LaTourelle and the ASBC are wildly outnumbered, but they have plunged into the thickets of Washington politics to speak for the innovators. She testified at a congressional hearing last year because word was being spread among House members that regulating styrene and other toxic chemicals would be a job killer. “We wanted government to know there is an industry out there of nontoxic substitutes that can get to scale very quickly and provide the marketplace with alternatives,” LaTourelle says.
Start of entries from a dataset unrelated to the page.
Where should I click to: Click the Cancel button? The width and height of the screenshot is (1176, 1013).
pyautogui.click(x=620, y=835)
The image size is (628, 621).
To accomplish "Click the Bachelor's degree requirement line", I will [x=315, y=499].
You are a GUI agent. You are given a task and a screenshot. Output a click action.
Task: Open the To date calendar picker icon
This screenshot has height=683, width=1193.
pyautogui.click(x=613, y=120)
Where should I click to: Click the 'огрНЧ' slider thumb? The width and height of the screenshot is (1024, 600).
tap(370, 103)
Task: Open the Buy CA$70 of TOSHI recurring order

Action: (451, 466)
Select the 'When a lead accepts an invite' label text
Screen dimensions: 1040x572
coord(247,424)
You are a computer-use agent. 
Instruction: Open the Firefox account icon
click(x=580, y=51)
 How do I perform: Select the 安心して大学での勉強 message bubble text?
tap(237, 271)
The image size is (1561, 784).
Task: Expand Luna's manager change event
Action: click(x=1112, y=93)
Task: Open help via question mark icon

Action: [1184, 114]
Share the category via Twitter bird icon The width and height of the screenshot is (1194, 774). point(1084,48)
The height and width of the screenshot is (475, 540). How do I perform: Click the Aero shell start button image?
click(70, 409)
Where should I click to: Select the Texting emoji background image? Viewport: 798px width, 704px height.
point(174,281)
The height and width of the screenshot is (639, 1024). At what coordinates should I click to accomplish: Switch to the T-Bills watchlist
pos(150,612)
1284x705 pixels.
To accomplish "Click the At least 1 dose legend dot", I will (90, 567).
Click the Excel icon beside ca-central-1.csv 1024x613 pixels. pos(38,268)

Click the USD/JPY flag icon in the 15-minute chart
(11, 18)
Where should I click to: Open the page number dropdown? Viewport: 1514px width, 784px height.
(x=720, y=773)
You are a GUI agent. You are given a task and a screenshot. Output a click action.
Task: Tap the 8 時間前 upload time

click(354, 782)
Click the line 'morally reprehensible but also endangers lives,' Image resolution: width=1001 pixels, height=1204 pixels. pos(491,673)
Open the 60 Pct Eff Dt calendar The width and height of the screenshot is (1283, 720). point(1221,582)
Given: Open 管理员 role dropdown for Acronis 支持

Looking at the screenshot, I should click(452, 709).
The thirty-year failure to designate chemicals like styrene, formaldehyde and chromium in drinking water as carcinogens is one of the great scandals of modern governance. It hasn’t stirred the indignation it warrants because it’s difficult for the press and public to follow regulatory actions. Meaningful events are spread over years, not weeks or months, and the crucial discussions often occur behind closed doors at law firms. Meanwhile, some 70 million Americans are still drinking water laced with chromium—the scandal Erin Brockovich exposed twenty years ago.
The ASBC learned that ingenious lobbying by the chemical crowd has seduced the Small Business Administration into fronting for big business’s demands to kill new regulations. An investigation by the Center for Effective Government, a watchdog group, uncovered e-mail traffic from industry lobbyists coaching SBA officials on what to say. When the SBA meets with trade associations, the conclaves are typically dominated by big-business lawyers and lobbyists from outfits like the US Chamber of Commerce and the NFIB—no press or public allowed. David Levine of the ASBC wangled an invitation to let one of his council’s representatives attend a private meeting. The ASBC rep felt lonely and out of place.
Despite these odds, Ally LaTourelle isn’t feeling defeated. She confidently predicts the big boys are going to lose their fight against sustainability because bioproducts of many kinds, developed and produced in many other countries, are already coming onto the global market. “These changes are really inevitable, because the alternatives are already here,” she says. “Stalling the inevitable is the most the industry can do. Stalling through litigation is what good lawyers do—I’m an attorney, so I can say that. It’s a classic technique for draining resources [from a competitor] or drawing attention away from new business opportunities.”
BioAmber itself is truly global—based in France, Canada, China and the United States—and it competes with dozens of fledgling producers around the world. “Our compliance department has a global perspective,” LaTourelle says. “Our clients and customers can check the database and see for themselves that this chemical is banned in California or that chemical is banned in Germany, and another is not allowed in Canada but is allowed in the United States. The US chemical companies have created a dark shadow over their industry. They are not doing anybody any good—including themselves.”
By using their outsize political influence to protect their own profits, the established industrial powers are blocking progress. That might be admired in business schools still preaching that the bottom line comes before everything else, but it does long-term injury to America’s future.
Small-business people can change things. With their various shades of green, they can awaken the populace and help build a future-looking consensus. Ally LaTourelle thinks it’s possible. “To me, sustainable business is not only about injecting the concept of the public commons back into the marketplace, which is critical to our economic survival and social fabric,” she says. “It’s also just plain common sense.”